How has the demand for guayusa tea changed since Ecuador first started exporting it? If demand continues to increase, can the production remain sustainable?
The annual global production for 2008 was zero pounds. This year, we're going to buy one million pounds of fresh guayusa leaves from the community, and so we'll pay about $400,000 that the community didn't have before.
The way we grow is that we plant more trees. As demand grows, we just have to plant more trees so we can reforest more parts of the Amazon and convert more land that was previously degraded back into these sustainable forest gardens.
Growth is actually what drives impact. The more that we grow, the more income we can provide to the farmers, and concurrently the more trees that we can plant and we can sustainably support.

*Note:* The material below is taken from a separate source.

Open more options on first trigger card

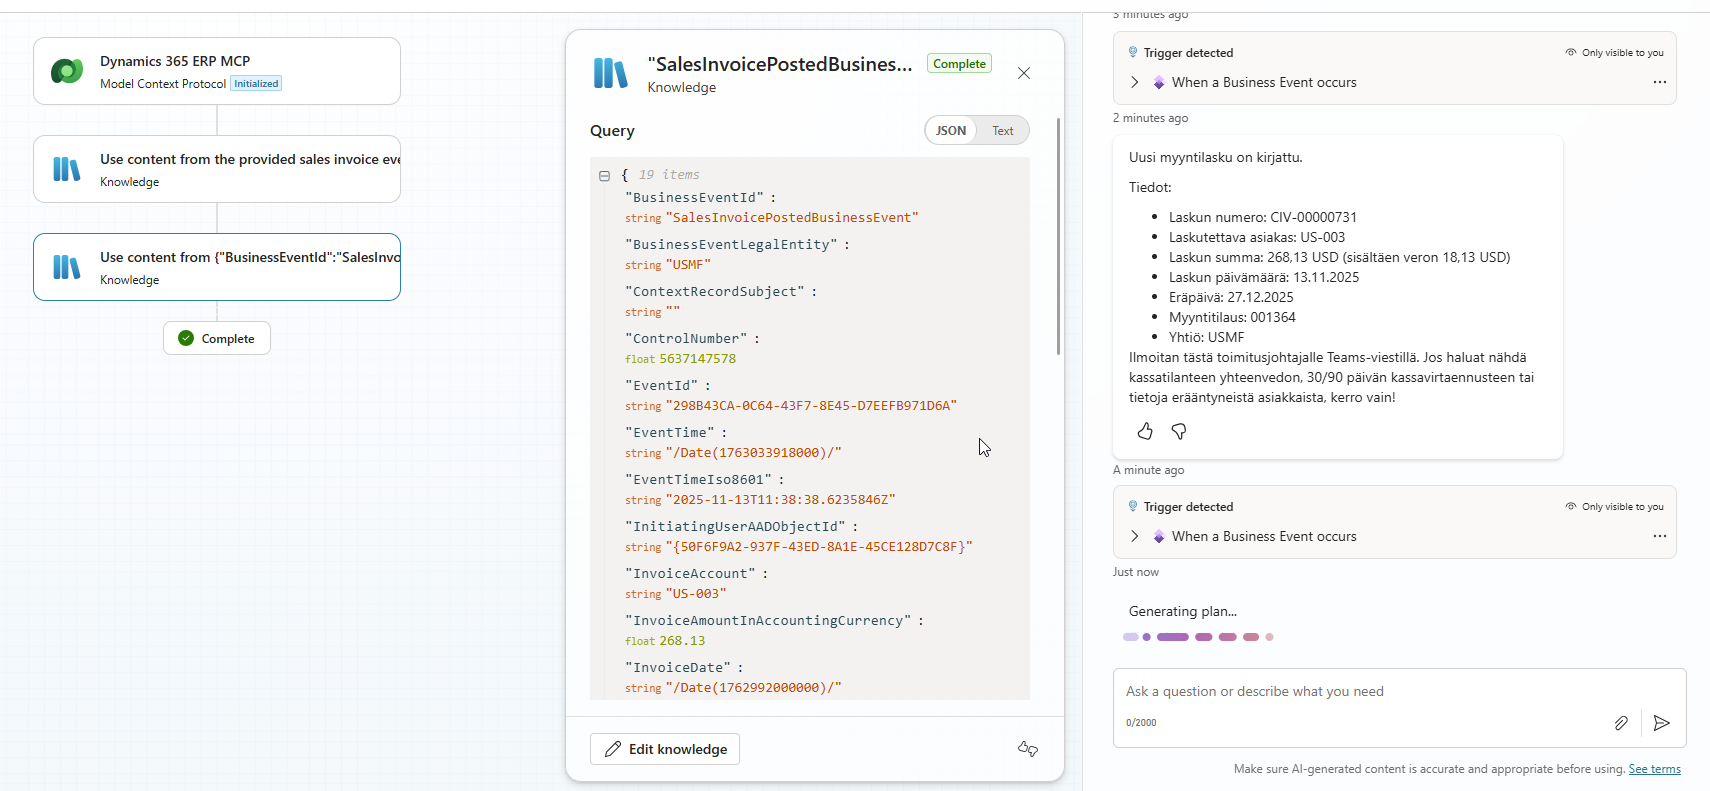click(x=1659, y=82)

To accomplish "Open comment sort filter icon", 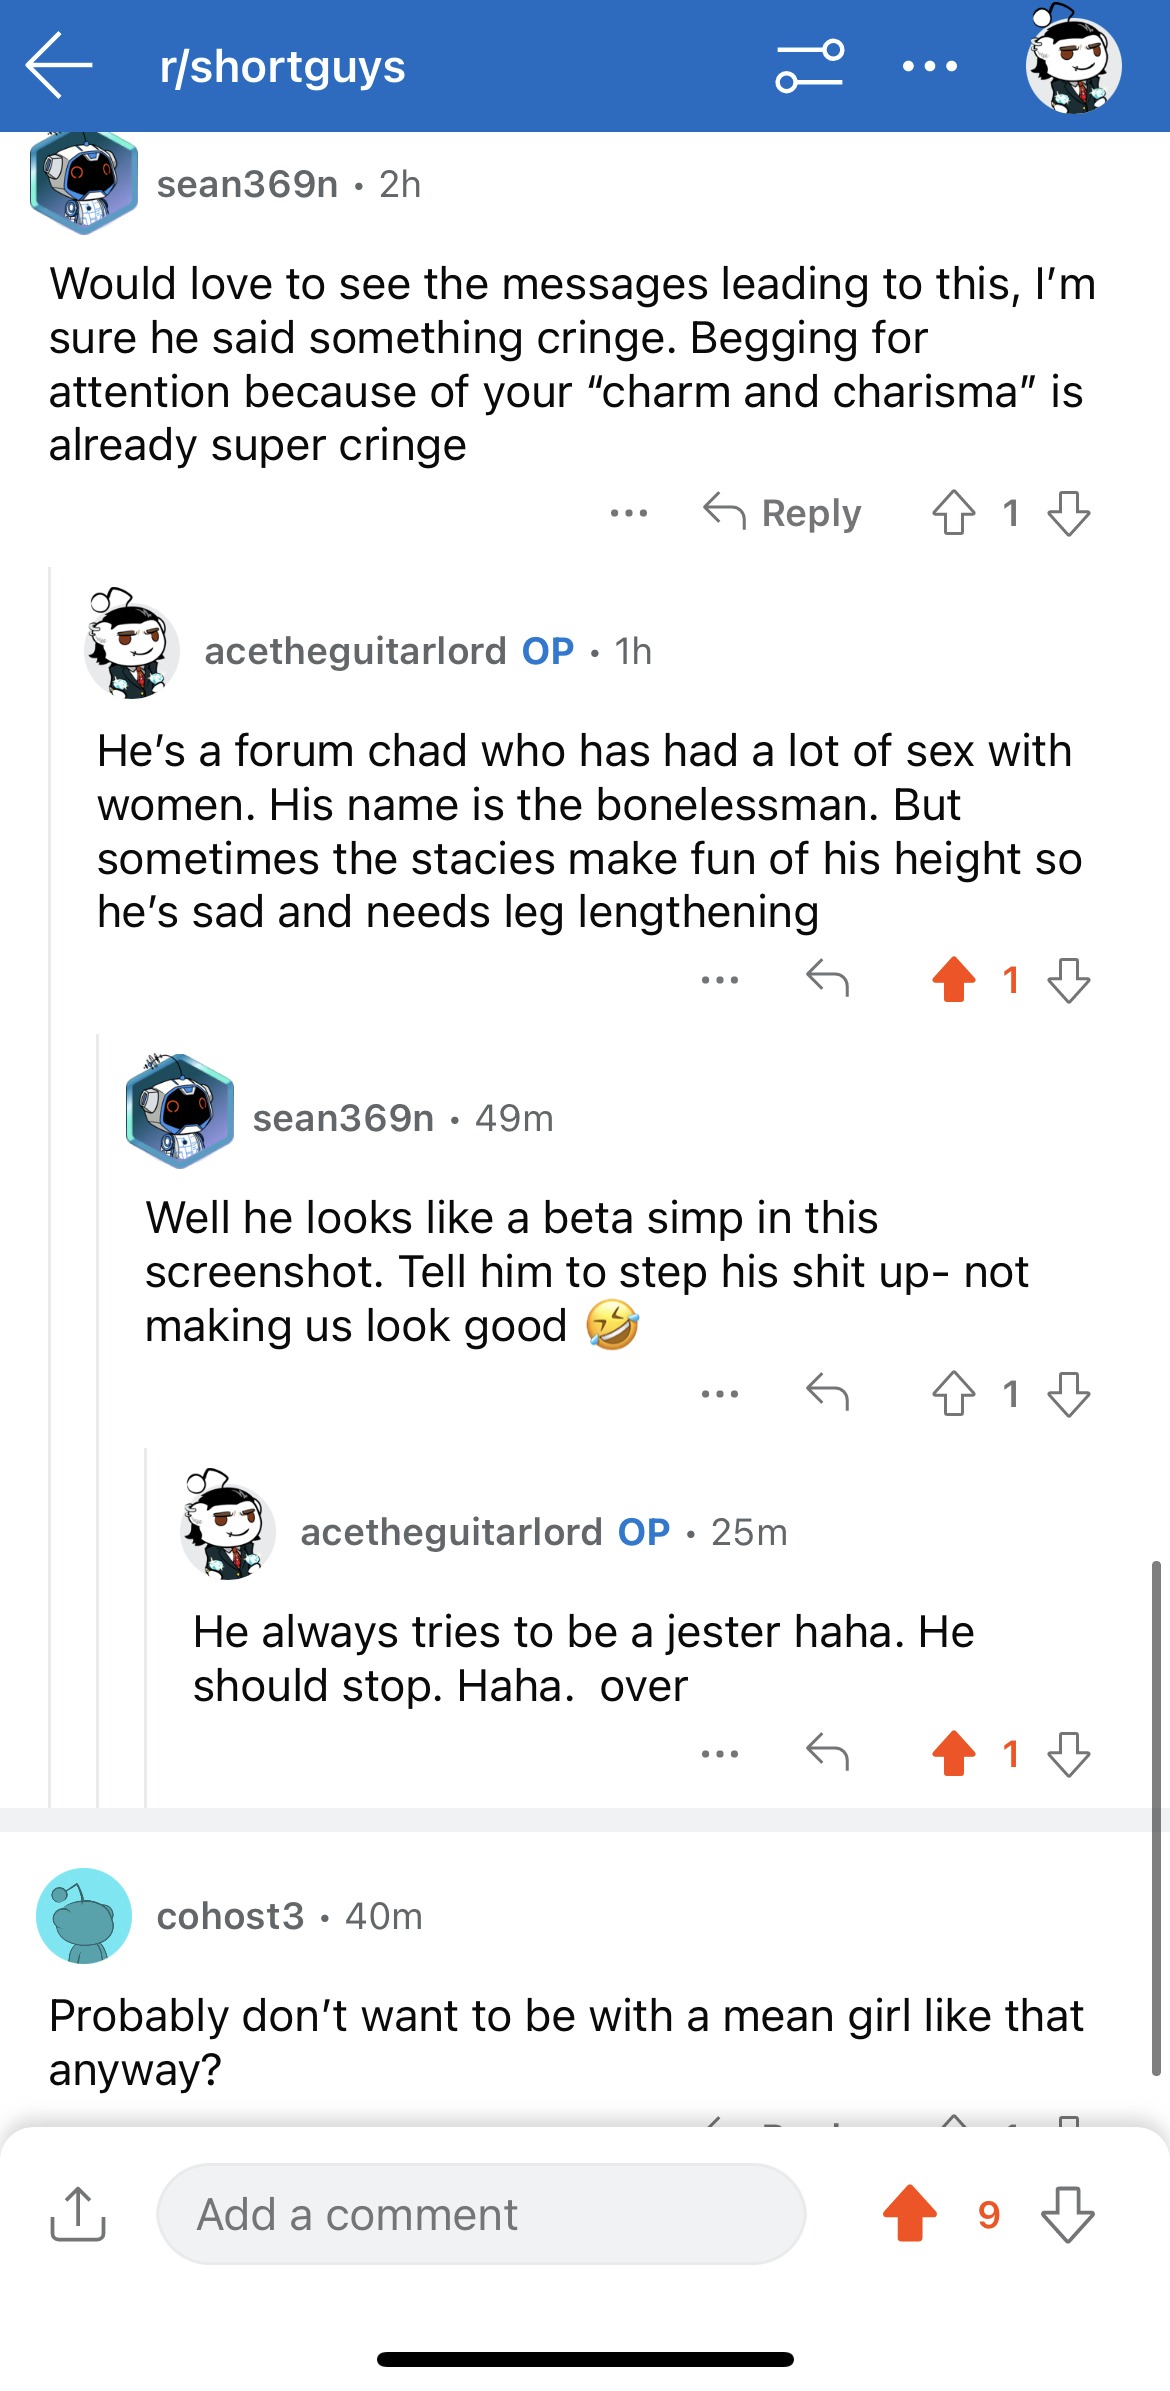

What does guayusa tea mean to the rest of the world?
Definitely as consumers, we appreciate the health benefits a lot. For people who might be drinking very artificial, unhealthy energy drinks, they can switch to something that [gives them] the same amount of energy but that has health benefits, too. So we can connect consumers to the Amazon through the product, and basically give them a much more healthy, sustainable source to get their energy.
We're right at the sweet spot of growth. I think in general there is a major trend of people wanting clean energy [drinks], and if you look at the last ten years you see the shift, with people switching from wanting to drink mainstream sports drinks like Gatorade to things like coconut water. So with guayusa we fit perfectly in that [trend] and for consumer demand for a cleaner, functional product.